Au mois de février dernier, il était aux États-Unis, il est venu voir sa famille à Philadelphie. Il m’a appelée. Dès qu’il est arrivé de Conakry, il me disait qu’il venait en vacances. J’ai dit : ‘’ oui, madame est à Philadelphie ! » Il me répond : ‘’oui’’. Ceci dit, dès qu’il est arrivé il m’a appelée, je l’ai rappelé, on parlait tous les jours. Je dis : ‘’bon, Tièba, laisse-moi venir te rencontrer’’. Je dis : ‘’je vais venir il y a longtemps on ne s’est pas vus’’. Il me dit : ‘’oui, j’arrive à New-York. Une fois à New-York, mes enfants vont me faire promener-là, je vais te rencontrer’’. On parlait tous les soirs. Et j’ai passé son numéro à beaucoup de jeunes comme le jeune coordinateur du FNDC des États-Unis, monsieur Souleymane Condé qui peut témoigner. Il parlait avec lui, beaucoup de gens, je les ai appelés de partout, je leur ai dit : ‘’Me Kèlèfa Sall est là pour qu’il sache que nous le soutenons malgré les mensonges et la distance’’. Il est venu à New-York effectivement, il dit : ‘’il faut que je vienne voir mon beau [le mari de Doussou]’’. Il est arrivé, ça s’est passé comme cela. J’ai vu quelqu’un de très simple, c’était incroyable. On a parlé la semaine dernière, j’ai parlé avec Kèlèfa le lundi dernier. Je l’ai appelé sur son viber, on avons rigolé. Il me dit : ‘’tu fais quoi ? Je dis : ‘’mais incroyable, tu as peur parce qu’on commence à kidnapper les gens maintenant ? On vient de kidnapper Kaba Baro [un influent homme de l’ombre du régime], ils sont allés dévaliser leur Libanais richissime-là, on risque de donner ta photo à ces gens-là [les bandits]’’. Il a rigolé, on a rigolé : Il m’a dit : ‘’inin Allah tè ?’’ J’ai dit : ‘’issi, idâyen’’. C’est un homme gai, chaque fois que moi j’étais sur les nerfs, quand je lui dis : ‘’mais il faut réagir, ils sont en train de mentir sur toi’’. Il dit : ‘’est-ce que tu crois en Dieu Doussou ?’’ J’ai dit oui. Il dit : ‘’laisse Dieu faire les choses’’. C’est dire que puisque ça leur plaît de tuer, la mort va quitter notre camp pour aller dans leur camp. Le bal est ouvert. Monsieur Kèlèfa, notre héros national est tombé un samedi. Je demande aux Guinéens de suivre maintenant le reste. La surprise sera légendaire. Ils paieront, inch’Allah ils paieront.
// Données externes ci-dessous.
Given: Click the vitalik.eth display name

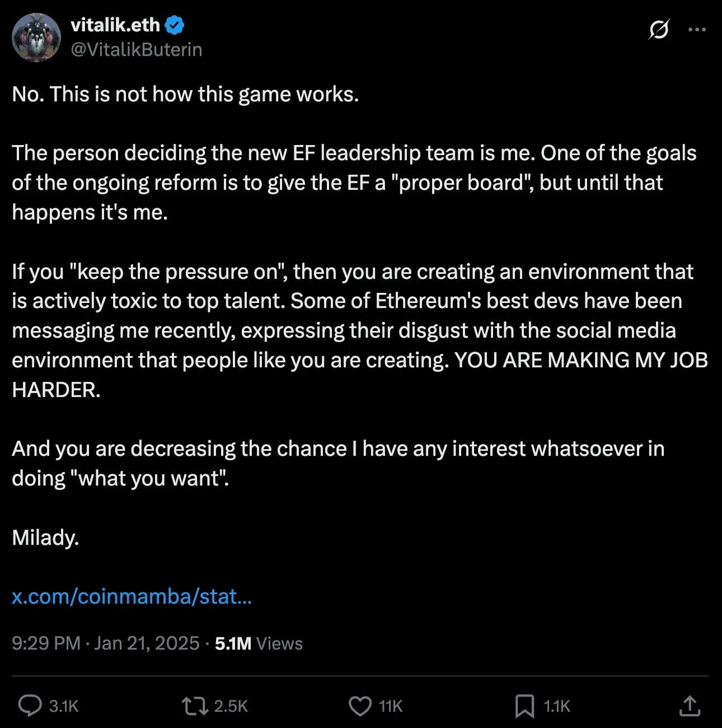Looking at the screenshot, I should (x=115, y=25).
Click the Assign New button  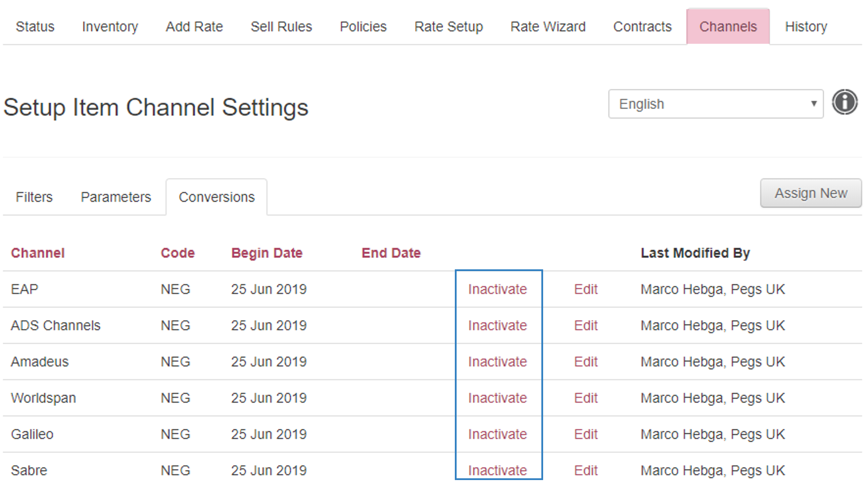pyautogui.click(x=811, y=193)
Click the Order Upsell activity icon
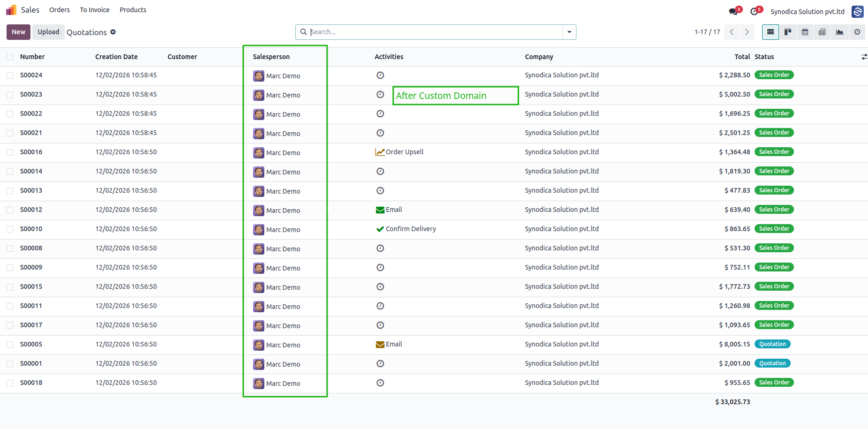Screen dimensions: 868x429 [x=380, y=152]
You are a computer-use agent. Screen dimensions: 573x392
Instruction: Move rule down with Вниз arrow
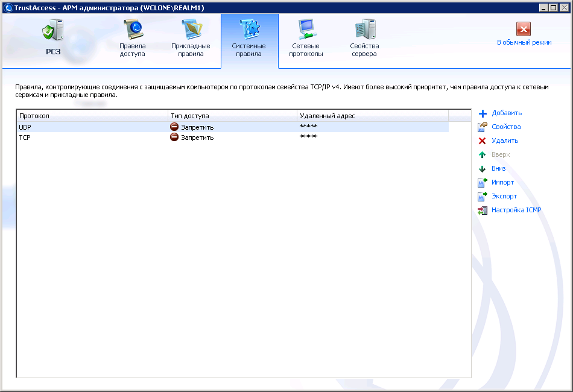click(483, 169)
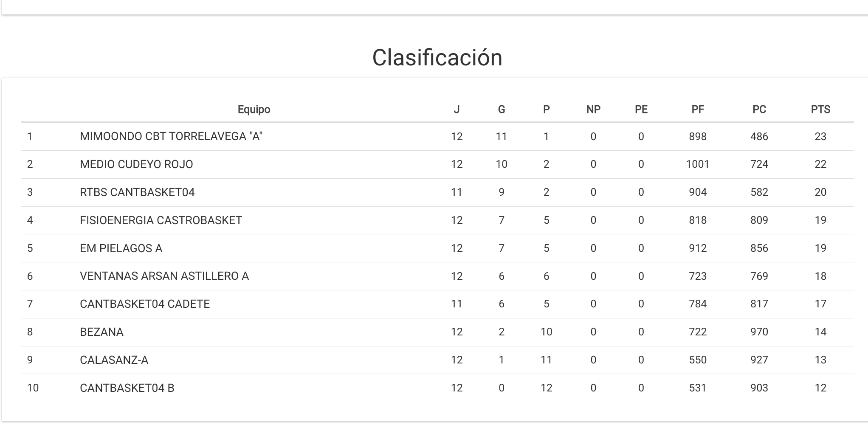Image resolution: width=868 pixels, height=439 pixels.
Task: Open team MEDIO CUDEYO ROJO
Action: pos(136,164)
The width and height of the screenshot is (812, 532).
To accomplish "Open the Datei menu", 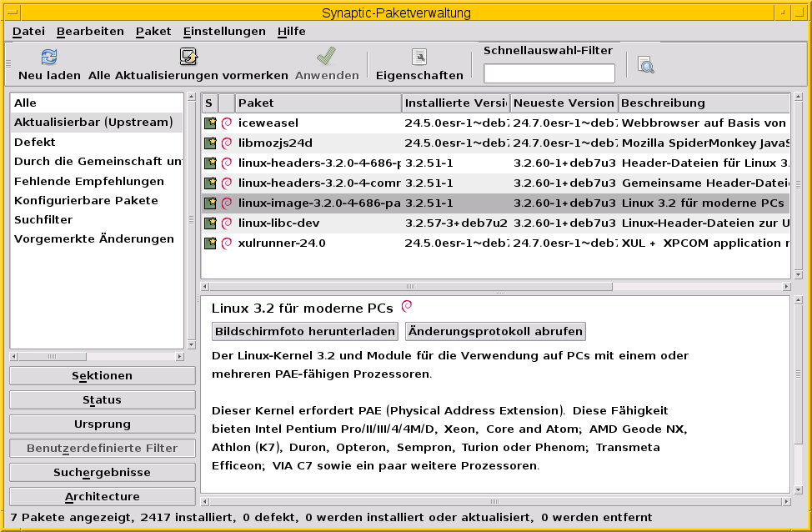I will (x=28, y=31).
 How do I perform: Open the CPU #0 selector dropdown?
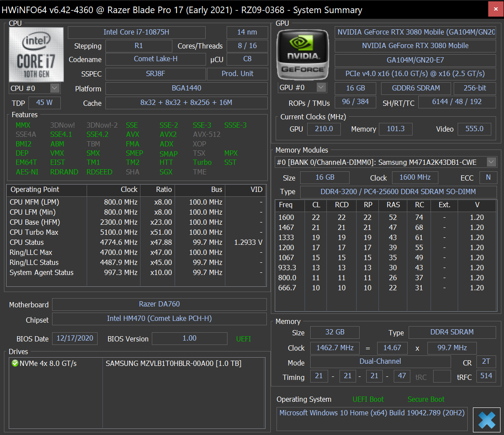click(x=54, y=88)
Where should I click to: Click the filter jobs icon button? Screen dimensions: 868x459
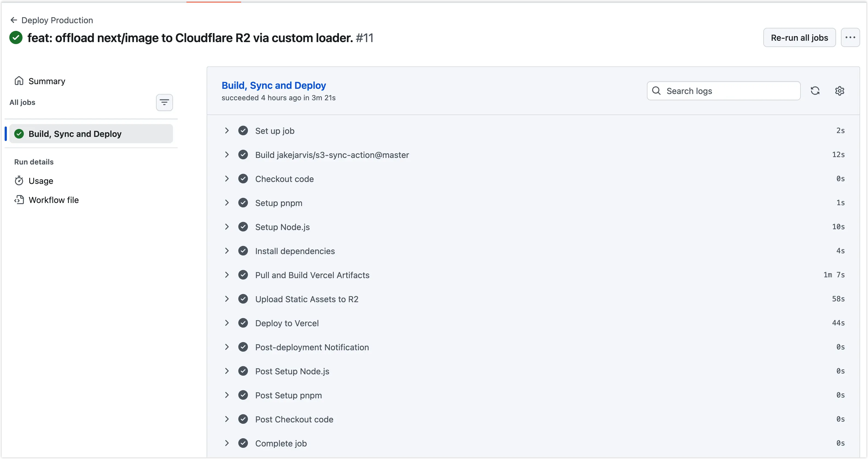[x=164, y=102]
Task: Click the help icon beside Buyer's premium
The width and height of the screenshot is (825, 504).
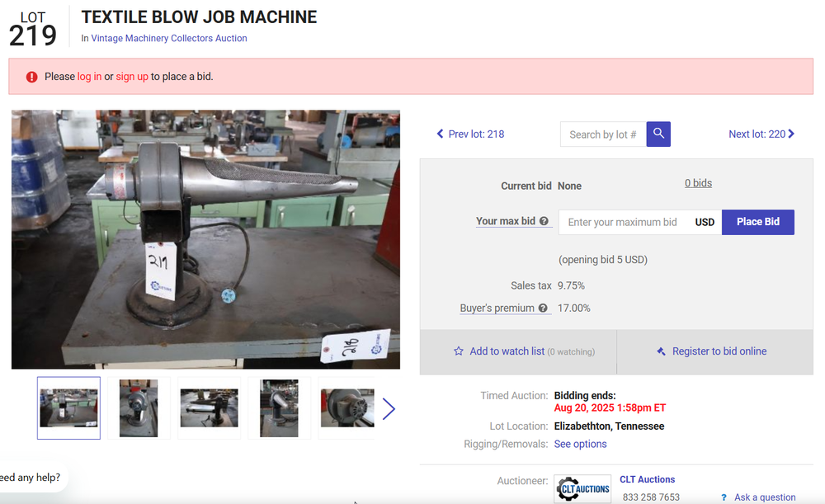Action: coord(543,309)
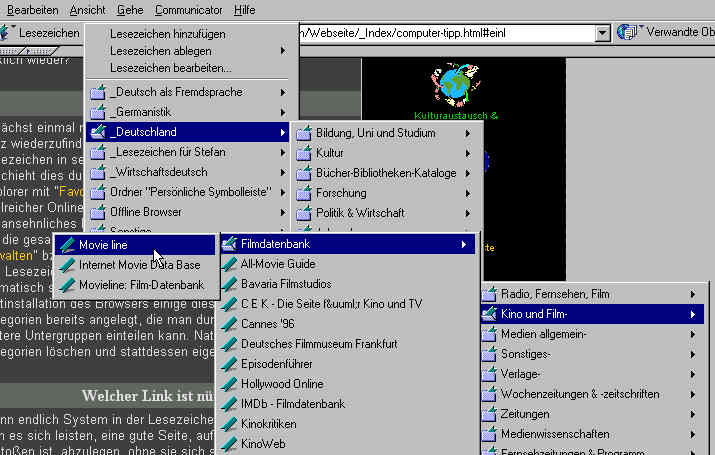Expand _Deutsch als Fremdsprache submenu
Screen dimensions: 715x455
[x=283, y=92]
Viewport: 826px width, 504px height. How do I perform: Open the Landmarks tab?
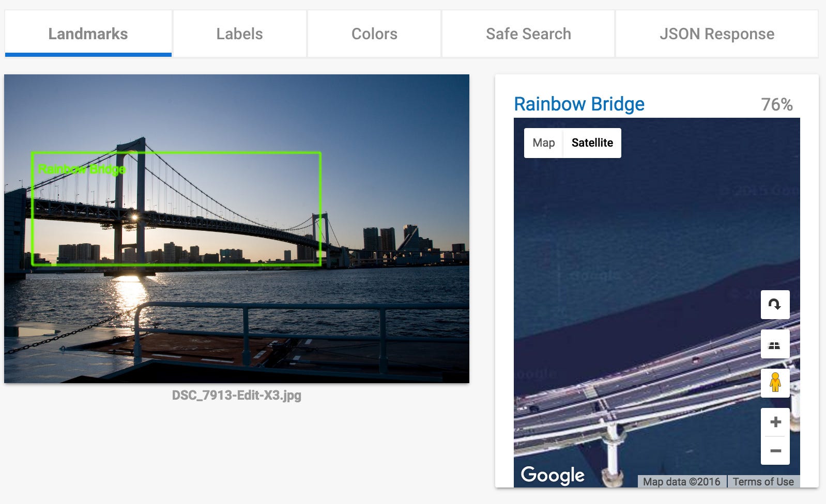[88, 34]
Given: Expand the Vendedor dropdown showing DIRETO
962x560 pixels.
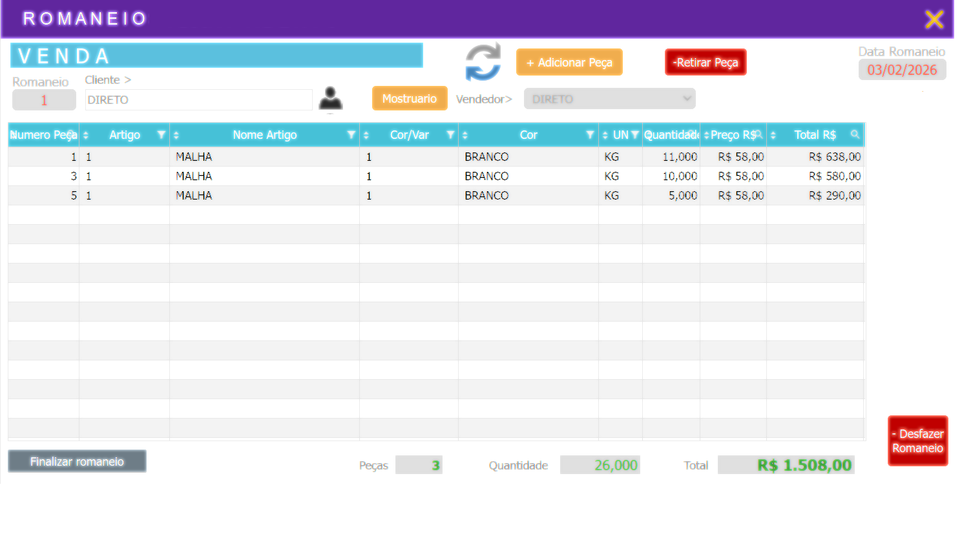Looking at the screenshot, I should click(x=609, y=99).
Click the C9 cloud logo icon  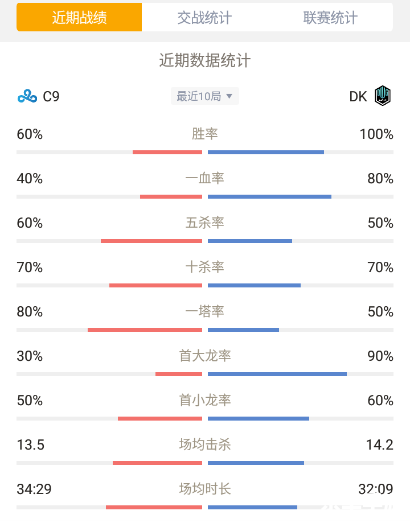[27, 96]
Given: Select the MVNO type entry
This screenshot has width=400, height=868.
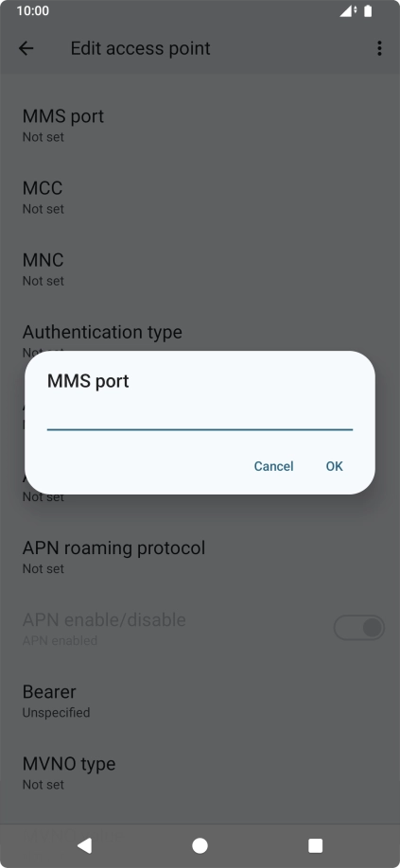Looking at the screenshot, I should (x=200, y=772).
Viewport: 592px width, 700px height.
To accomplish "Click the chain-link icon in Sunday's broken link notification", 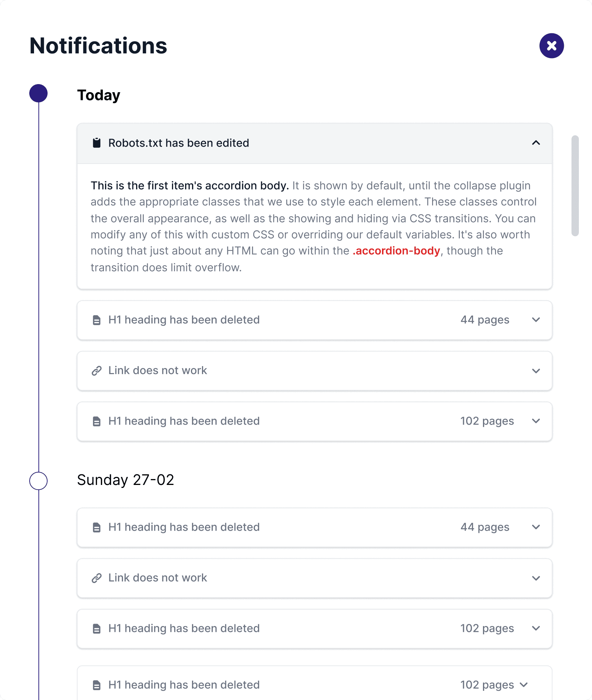I will pos(97,578).
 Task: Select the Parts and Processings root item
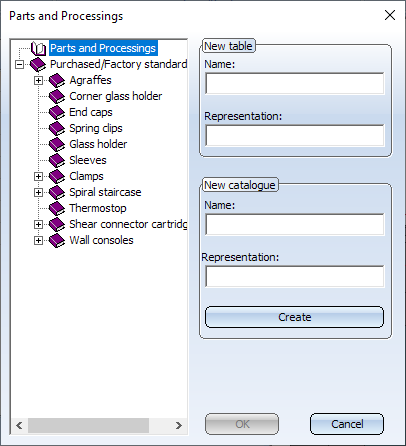[103, 48]
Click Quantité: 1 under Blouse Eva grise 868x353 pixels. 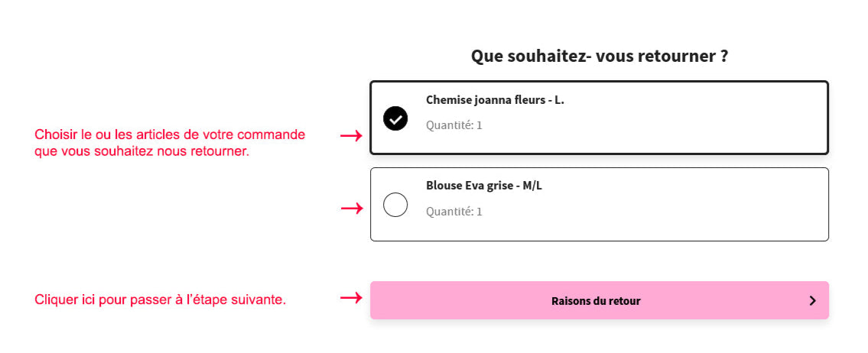pos(454,212)
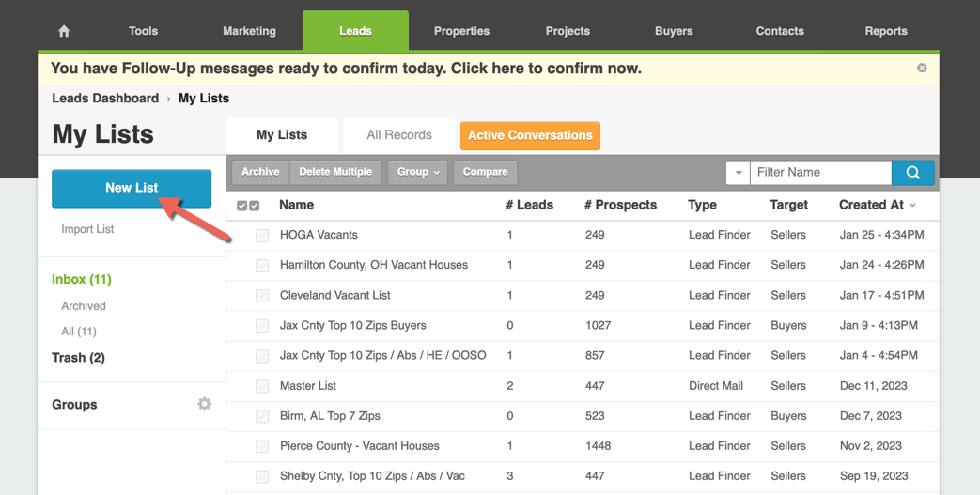Go to Leads Dashboard breadcrumb
The width and height of the screenshot is (980, 495).
105,99
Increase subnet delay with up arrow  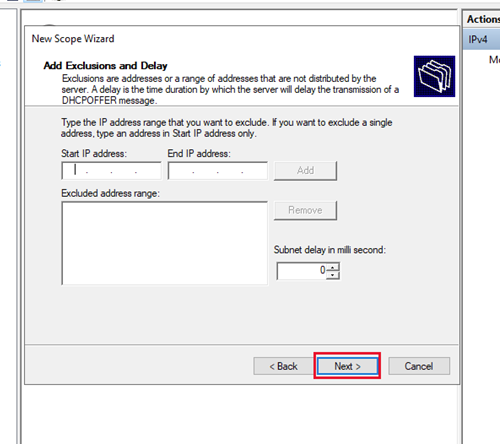pos(333,267)
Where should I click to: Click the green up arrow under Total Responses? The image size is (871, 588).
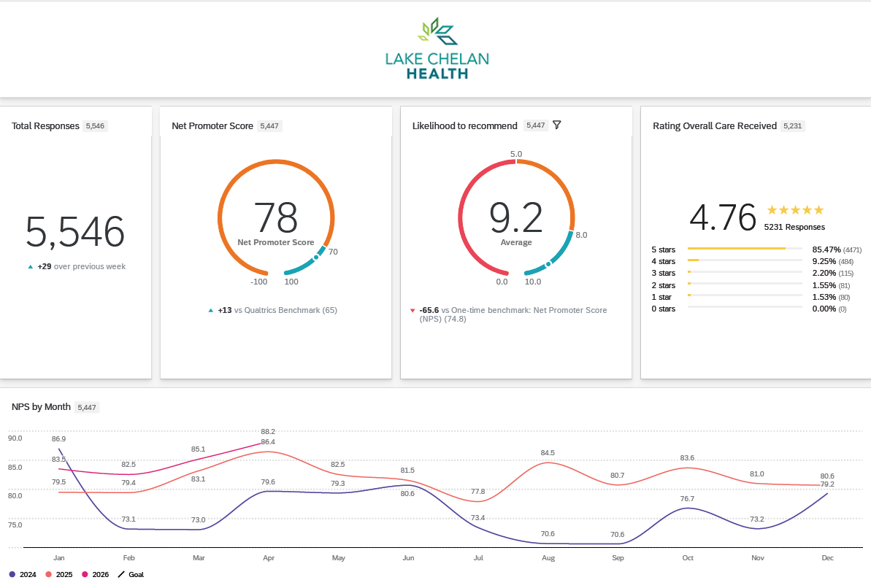click(x=30, y=267)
‘’Nous l’avons tous trahi, il n’a pas besoin d’hommage et de machin national, ça suffit ! C’est notre héros, il est mort l’arme à la main’’
Je remercie tout le monde. J’adresse mes condoléances à la jeunesse guinéenne, à toutes ces personnes qui ont aimé et respecté Kèlèfa Sall, surtout à sa famille éplorée, parce que même les magistrats l’ont trahi. Personne ne l’a aidé. Monsieur Kèlèfa Sall a été un monument pour l’organisation structurelle des magistrats guinéens. Son apport à la justice est immense. Il a été trahi par les magistrats qui ont préféré aller celui-là qui a été nommé par M. Kèlèfa Sall. Je demanderais à la famille de M. Kèlèfa, qu’elle refuse tous ces défilés moribonds de ceux-là qui l’ont trahi. Parce qu’ils vont commencer à défiler, à aller faire des images lâches, pourtant ils l’ont tous trahi, pourtant ils l’ont amené à la mort. Que sa famille refuse ça. Nous l’avons tous trahi, il n’a pas besoin d’hommage et de machin national, ça suffit. C’est notre héros, il est mort l’arme à la main et la lutte continue. »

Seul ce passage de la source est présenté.